The hits keep coming across the street in the old hotel. Much credit is owed to the team at FORMA, the exhibition architects, for transforming a creaking carcass of antiquated excess into a knockout gallery grounds defined by plywood and crumbling crown moulding. The apparatchiks are rolling in their graves. The color palette is hunks of dusty turquoise punctuated by hi-vis orange.


The hotel’s faded glory is the perfect fertilizer for contemporary projects. This is especially the case for Vasylyna Burianyk’s “Fragments of Organisms” (2013-2019), a series of conceptual textiles submerged in brine-filled aquariums. Made in consultation with Kharkiv Oblast’s State Environmental Inspectorate, Burianyk’s textiles indicate the forms of native species. The specimens appear ancient and infected, yet obstinately alive - absorbing the light which floods through the panoramic windows.

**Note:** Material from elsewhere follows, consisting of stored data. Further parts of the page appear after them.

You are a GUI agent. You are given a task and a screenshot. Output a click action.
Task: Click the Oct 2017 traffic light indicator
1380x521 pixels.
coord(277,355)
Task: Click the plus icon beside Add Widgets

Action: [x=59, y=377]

Further down the floor, Yevhen Samborskyi continues his commitment to collaborative action. His Biennale entry, “The Garden” (2019), is a blossom-packed map of Kharkiv jointly painted by Samborskyi and employees of the municipal communal services. In a city where it is damn near impossible to buy a postcard, it’s revivifying to see a work with such verve.

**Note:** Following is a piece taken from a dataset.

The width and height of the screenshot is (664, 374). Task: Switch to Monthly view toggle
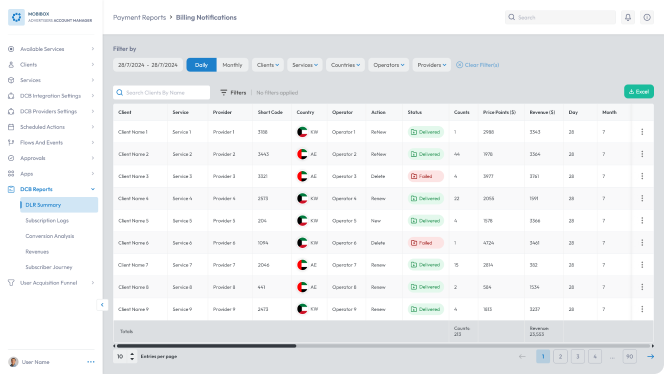pyautogui.click(x=232, y=65)

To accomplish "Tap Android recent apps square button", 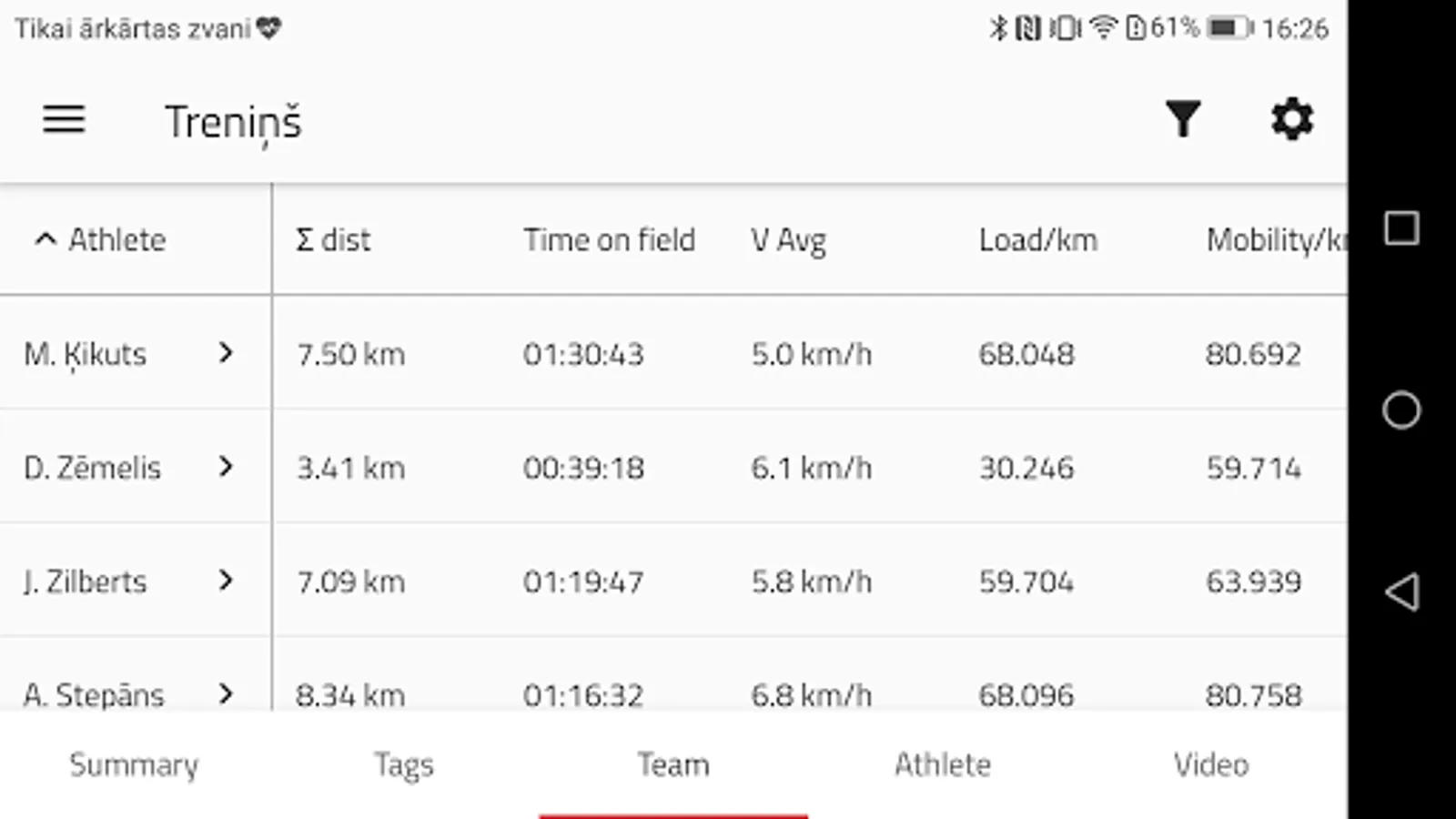I will coord(1401,228).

Mapping is a motif that repeats across many of the installations. Denys Metelin uses the technique for self-reflection. His “Biography” (2019) unwinds in an immersive graphic diorama. In part of his room, Metelin caricatures his personal history in a style leaning heavily on his background in street art. In another, he draws thirteen thousand figures to memorialize the approximate number of casualties in the aforementioned eastern conflict. And across from that, he draws punching portraits of climactic moments in said conflict. The work’s component parts compete for the viewer’s attention rather than work in cohesion for an overall effect. Nevertheless, the ensuing sense of being torn between moods and modes of thinking seems an apt, if unsettling, distillation of the day’s disquietude.

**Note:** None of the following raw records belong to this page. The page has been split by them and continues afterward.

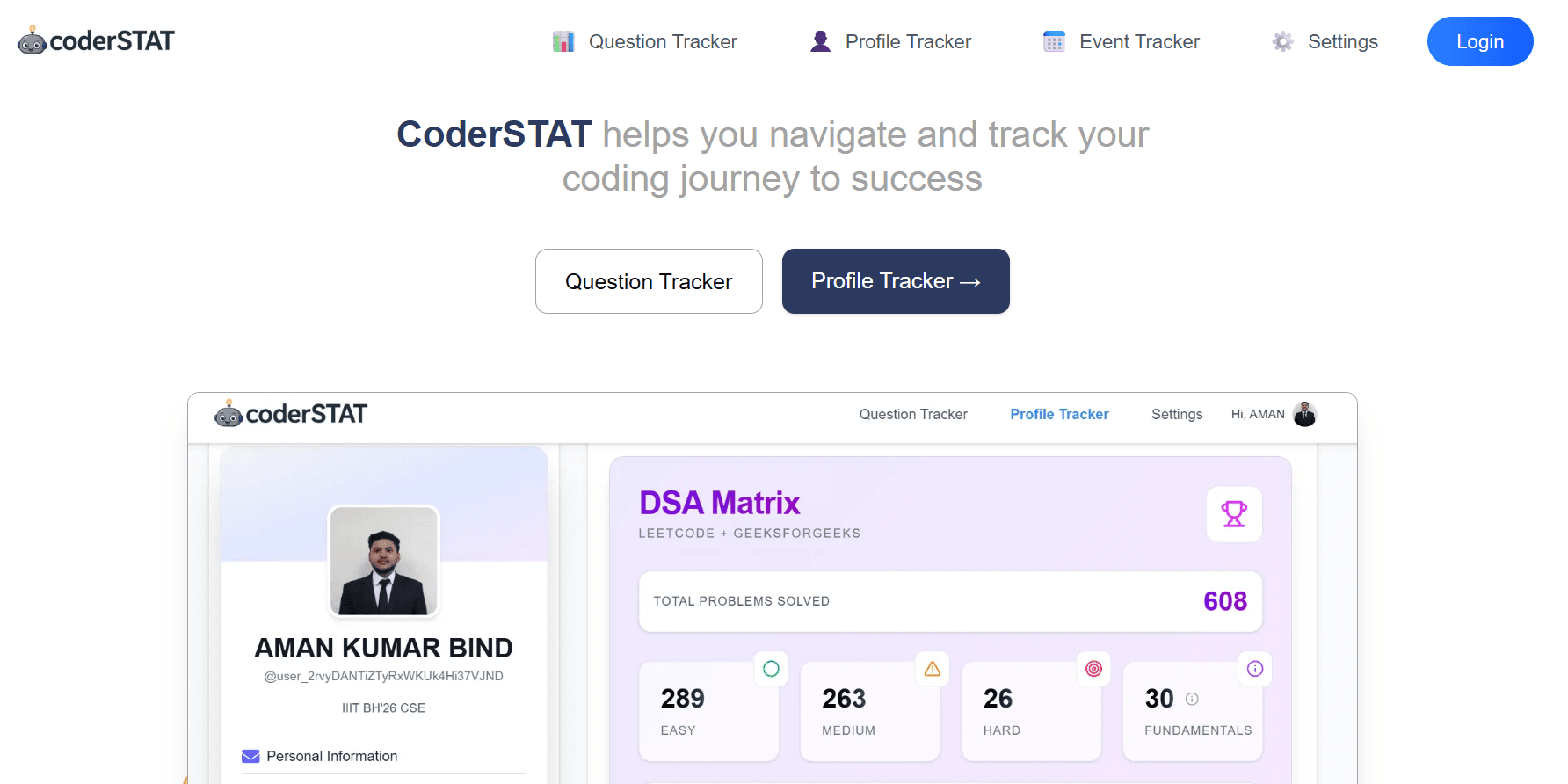The width and height of the screenshot is (1568, 784).
Task: Open Settings in the dashboard navigation
Action: coord(1176,414)
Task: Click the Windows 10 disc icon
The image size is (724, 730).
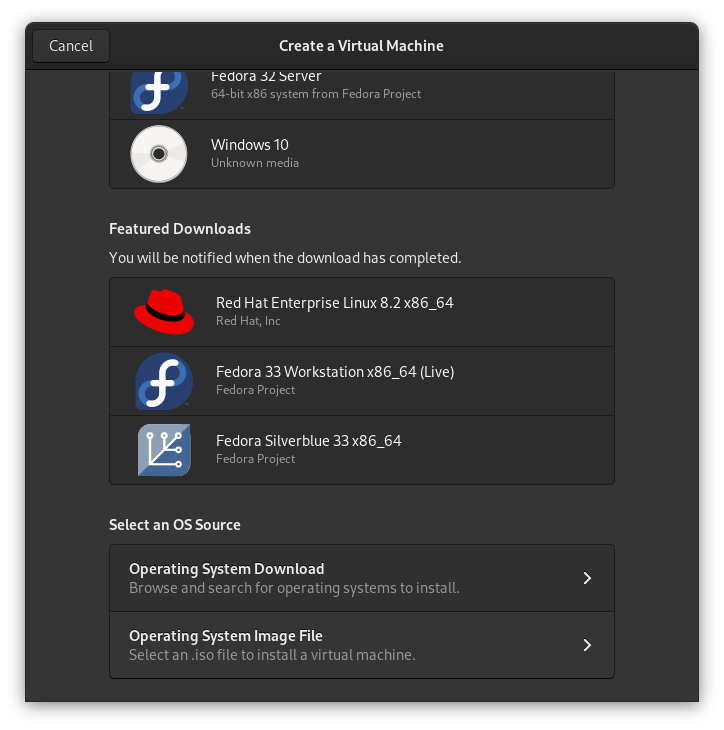Action: point(159,154)
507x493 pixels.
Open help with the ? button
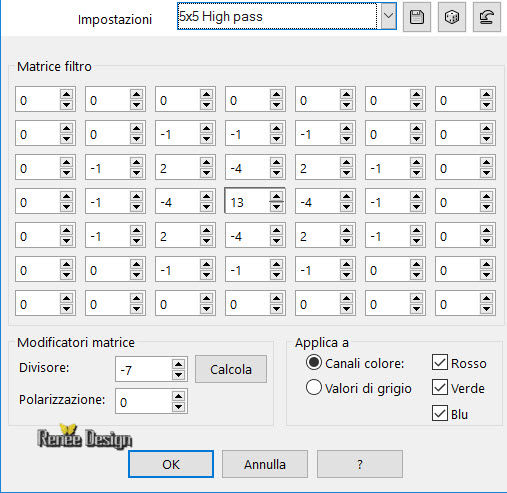coord(360,464)
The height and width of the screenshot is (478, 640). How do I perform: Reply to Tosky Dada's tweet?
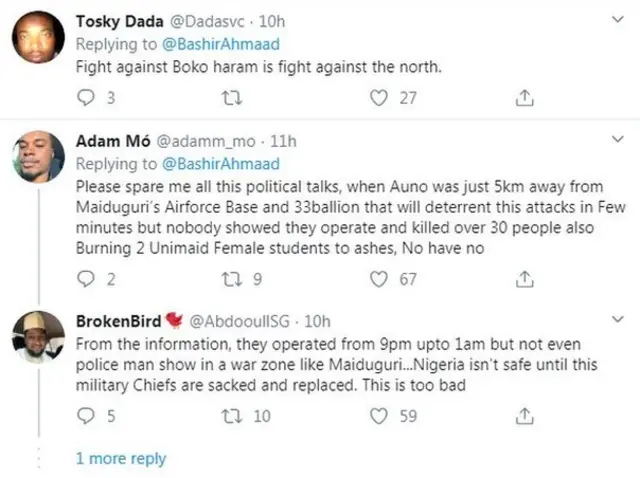coord(85,97)
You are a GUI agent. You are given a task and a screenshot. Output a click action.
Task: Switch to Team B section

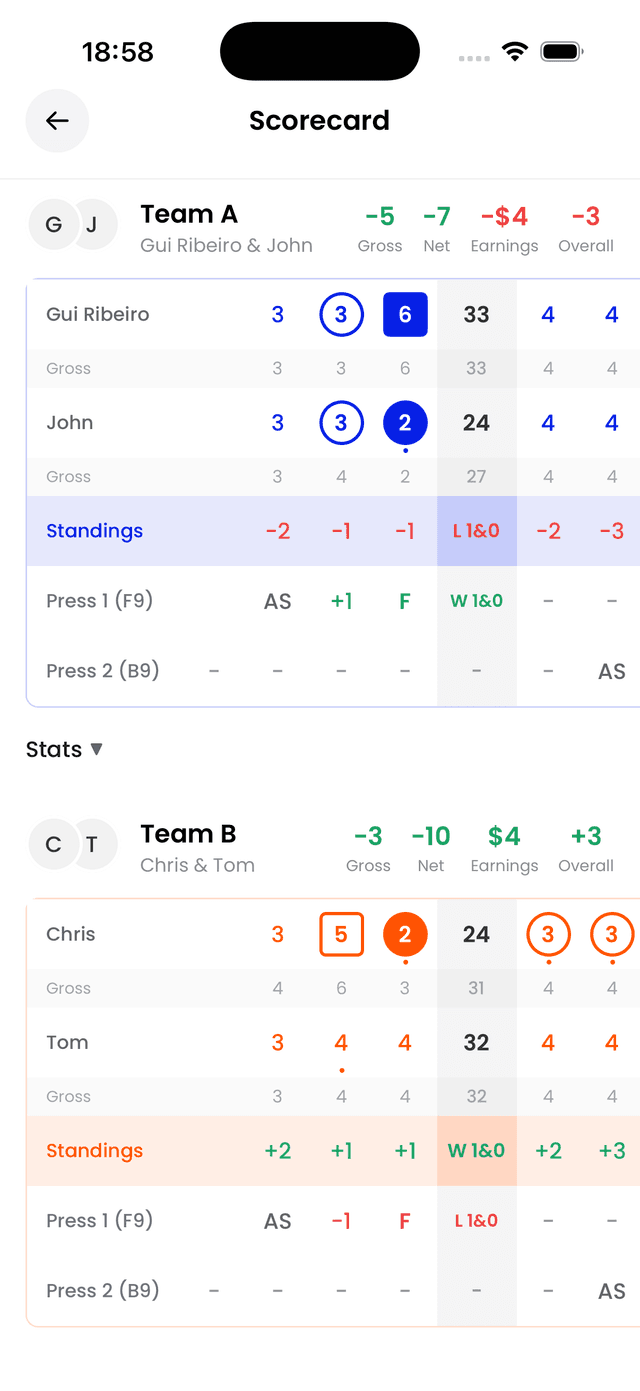[189, 833]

So whose star rises when disquiet reigns? One room over from Metelin, Anton Lapov tracks this question in real time. The Sievierodonetsk-based artist’s “#hero (Museum Media Exhibit for the Department of Modern History of Ukraine)” (2016) is a projected web search of the eponymous hashtag. A live exercise in patriotic education, “#hero” is a web of constantly changing faces - old and young, uniformed and plainclothes. No context about which causes the faces fight for is given. Their valor is viral, yet generic and unproven.


Soon after comes the culminating encounter; visitors emerge out of the corridor onto the hotel’s awning. To what does one owe the privilege of inhabiting such a vantage? It’s easy to get swept away by the panorama; then one turns towards the exit and finds themselves in the crosshairs of Serhii Hryhorian’s deceptively-titled “Winter Gardening” (2014-2019). The Biennale’s capstone work, “Winter Gardening” is a functioning greenhouse in the shape of a scale-model tank. That which grows can also kill, but the plastic meant to keep the energy in has burst at the seams and blows in the breeze. Seeds spray, not bullets.


Like any university town, Kharkiv is awash in aspirations. The city’s Biennale is born of the same stuff. Each artist’s agenda often appears more alike than unalike the next. Likemindedness can quickly turn to complacency, but, for now, there is strength in numbers.


The generation on view is moving forward fast in close rank. Exit to Freedom Square and fall in line.